Start of INFORMATION SUPPLIED

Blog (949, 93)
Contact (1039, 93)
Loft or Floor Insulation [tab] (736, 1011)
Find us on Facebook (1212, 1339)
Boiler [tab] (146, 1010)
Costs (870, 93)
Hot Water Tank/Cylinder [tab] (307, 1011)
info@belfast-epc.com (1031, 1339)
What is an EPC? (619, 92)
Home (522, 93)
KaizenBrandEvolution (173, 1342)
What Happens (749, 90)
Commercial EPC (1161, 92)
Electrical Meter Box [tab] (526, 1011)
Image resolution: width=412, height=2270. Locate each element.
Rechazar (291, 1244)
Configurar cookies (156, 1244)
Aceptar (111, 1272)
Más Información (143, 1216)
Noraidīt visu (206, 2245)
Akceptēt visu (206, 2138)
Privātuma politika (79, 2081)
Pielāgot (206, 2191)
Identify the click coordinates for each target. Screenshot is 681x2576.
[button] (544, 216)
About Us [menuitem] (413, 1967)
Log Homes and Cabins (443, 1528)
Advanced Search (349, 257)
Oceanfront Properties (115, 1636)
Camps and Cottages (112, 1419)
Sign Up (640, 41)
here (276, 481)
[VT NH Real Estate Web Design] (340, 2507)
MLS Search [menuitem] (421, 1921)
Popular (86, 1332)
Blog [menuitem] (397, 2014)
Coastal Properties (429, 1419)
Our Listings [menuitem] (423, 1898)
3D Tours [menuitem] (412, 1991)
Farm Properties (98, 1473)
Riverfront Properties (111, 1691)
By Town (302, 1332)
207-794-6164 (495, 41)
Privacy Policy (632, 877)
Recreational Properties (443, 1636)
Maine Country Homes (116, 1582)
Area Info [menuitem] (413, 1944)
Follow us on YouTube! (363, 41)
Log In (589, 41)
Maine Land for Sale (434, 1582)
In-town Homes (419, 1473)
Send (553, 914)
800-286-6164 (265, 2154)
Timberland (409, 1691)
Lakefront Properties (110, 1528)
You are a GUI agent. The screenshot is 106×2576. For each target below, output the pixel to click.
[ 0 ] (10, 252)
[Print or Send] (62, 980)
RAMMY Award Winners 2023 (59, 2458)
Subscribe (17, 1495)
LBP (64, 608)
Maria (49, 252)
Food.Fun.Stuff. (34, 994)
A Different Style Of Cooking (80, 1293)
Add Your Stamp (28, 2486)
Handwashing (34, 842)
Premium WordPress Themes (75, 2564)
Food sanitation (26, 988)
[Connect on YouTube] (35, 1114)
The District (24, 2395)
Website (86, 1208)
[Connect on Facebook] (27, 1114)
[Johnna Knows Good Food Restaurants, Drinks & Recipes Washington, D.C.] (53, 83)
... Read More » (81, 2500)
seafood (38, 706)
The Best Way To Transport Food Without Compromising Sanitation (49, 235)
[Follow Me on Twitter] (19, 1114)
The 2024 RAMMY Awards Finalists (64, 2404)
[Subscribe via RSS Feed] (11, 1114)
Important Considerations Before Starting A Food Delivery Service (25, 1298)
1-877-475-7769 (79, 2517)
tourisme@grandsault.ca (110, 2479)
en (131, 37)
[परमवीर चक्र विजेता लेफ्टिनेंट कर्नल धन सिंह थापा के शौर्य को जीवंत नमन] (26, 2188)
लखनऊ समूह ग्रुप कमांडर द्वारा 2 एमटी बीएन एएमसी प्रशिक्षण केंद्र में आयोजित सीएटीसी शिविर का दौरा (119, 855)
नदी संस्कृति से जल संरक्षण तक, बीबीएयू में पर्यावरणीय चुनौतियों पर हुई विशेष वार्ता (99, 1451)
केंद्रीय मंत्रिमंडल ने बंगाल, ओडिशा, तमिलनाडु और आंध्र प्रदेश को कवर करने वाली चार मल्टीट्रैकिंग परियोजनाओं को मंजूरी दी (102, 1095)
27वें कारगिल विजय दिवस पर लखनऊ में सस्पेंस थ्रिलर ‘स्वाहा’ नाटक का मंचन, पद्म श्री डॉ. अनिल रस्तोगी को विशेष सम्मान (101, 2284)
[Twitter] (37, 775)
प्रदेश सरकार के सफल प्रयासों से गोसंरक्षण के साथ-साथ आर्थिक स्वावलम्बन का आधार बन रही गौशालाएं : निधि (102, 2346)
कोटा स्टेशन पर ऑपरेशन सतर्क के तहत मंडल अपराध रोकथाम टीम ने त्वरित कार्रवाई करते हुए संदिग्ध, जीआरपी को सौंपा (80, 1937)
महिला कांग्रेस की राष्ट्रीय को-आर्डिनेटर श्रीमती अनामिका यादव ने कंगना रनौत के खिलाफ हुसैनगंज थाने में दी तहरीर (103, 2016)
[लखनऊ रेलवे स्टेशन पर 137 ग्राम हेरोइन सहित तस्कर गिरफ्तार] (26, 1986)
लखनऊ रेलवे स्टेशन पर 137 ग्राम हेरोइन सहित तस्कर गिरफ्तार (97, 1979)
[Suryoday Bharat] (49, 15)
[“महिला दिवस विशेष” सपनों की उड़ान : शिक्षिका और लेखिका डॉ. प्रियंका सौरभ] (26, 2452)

End of INFORMATION SUPPLIED

### TASK TO COMPLETE
Lines in the data above may contain the word "target"; count them and give only the number.

### TASK RESPONSE
2